SB 3004 would prevent schools from giving out-of-school suspensions longer than three days without written justification and the existence of “immediate danger to the classroom environment.” It also requires that schools provide services and support to students while they’re absent.

Some groups, such as the Illinois Principals Association, are concerned that schools will be unable to maintain students’ safety if they cannot suspend or expel students before they cause harm to others. However, Sanchez said the bill allows schools to define what constitutes “immediate danger.”

The real reason for excessive suspensions and expulsions, Sanchez argued, is a lack of resources and preparedness on the part of schools to deal with disobedience in a more constructive way. The consequences are unequal—Illinois is the number-one state in the U.S. for racial disparity in school suspensions, according to a 2012 UCLA report.
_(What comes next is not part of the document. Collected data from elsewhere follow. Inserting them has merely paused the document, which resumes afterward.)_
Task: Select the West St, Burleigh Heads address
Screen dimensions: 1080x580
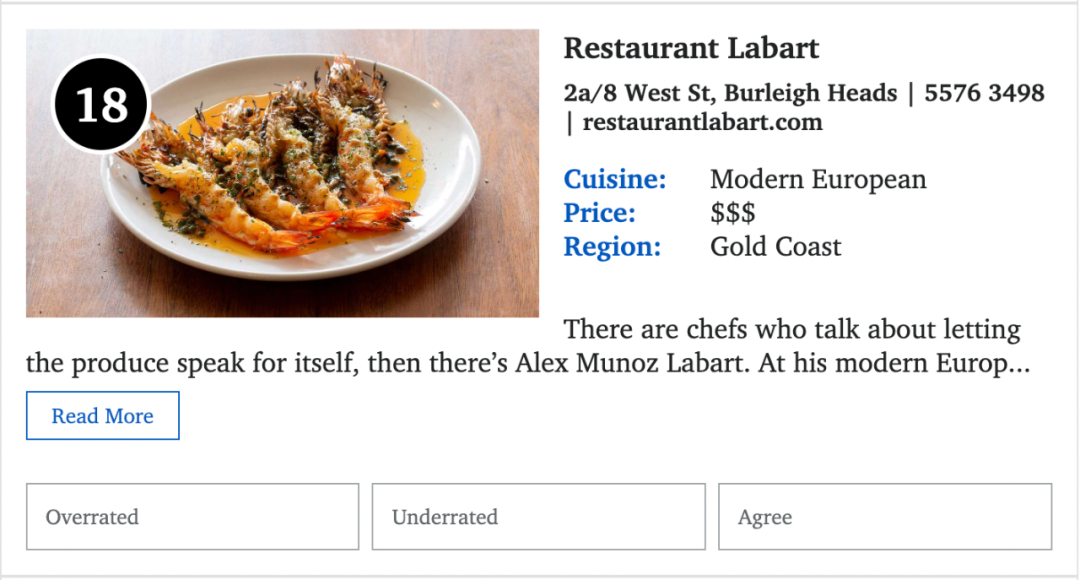Action: coord(731,93)
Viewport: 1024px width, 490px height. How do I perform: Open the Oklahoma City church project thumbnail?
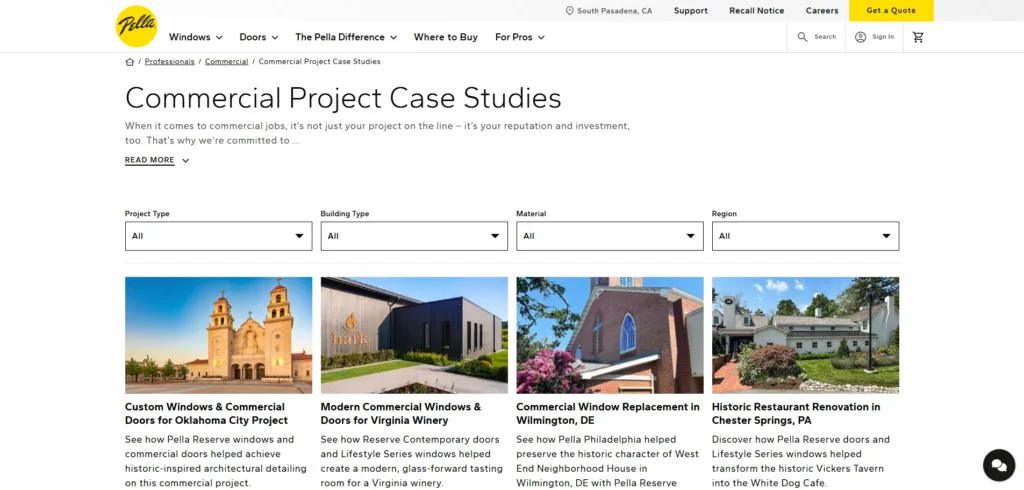tap(218, 335)
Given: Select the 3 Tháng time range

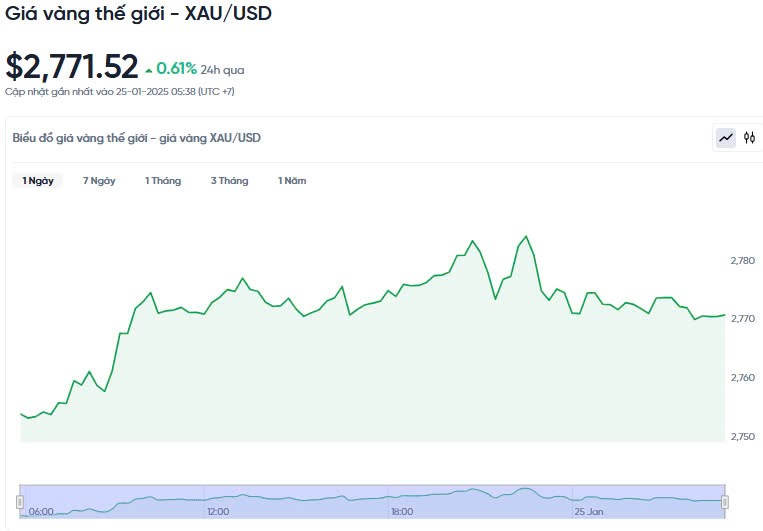Looking at the screenshot, I should [x=229, y=181].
The divide is present both in Chicago and in the rest of Illinois, making this a state issue.

According to Sanchez, youth participation in policy and advocacy allows VOYCE to address the realities that students face in school, rather than relying on outside groups to create policies. And their perspective is just as important in the political sphere.

“I could share something with an elected official, [but] it’s completely different for them to hear it from someone on the ground, someone who lives through it every day,” Sanchez said. “Just in terms of what Springfield looks like—it tends to be older, male, [and], you know, white—to have, for example, a young woman of color there, able to talk to an elected official and convince them to work and focus on this issue—it’s not only powerful and empowering for the young person, but I think it’s a great benefit to the type of representation that Springfield has.”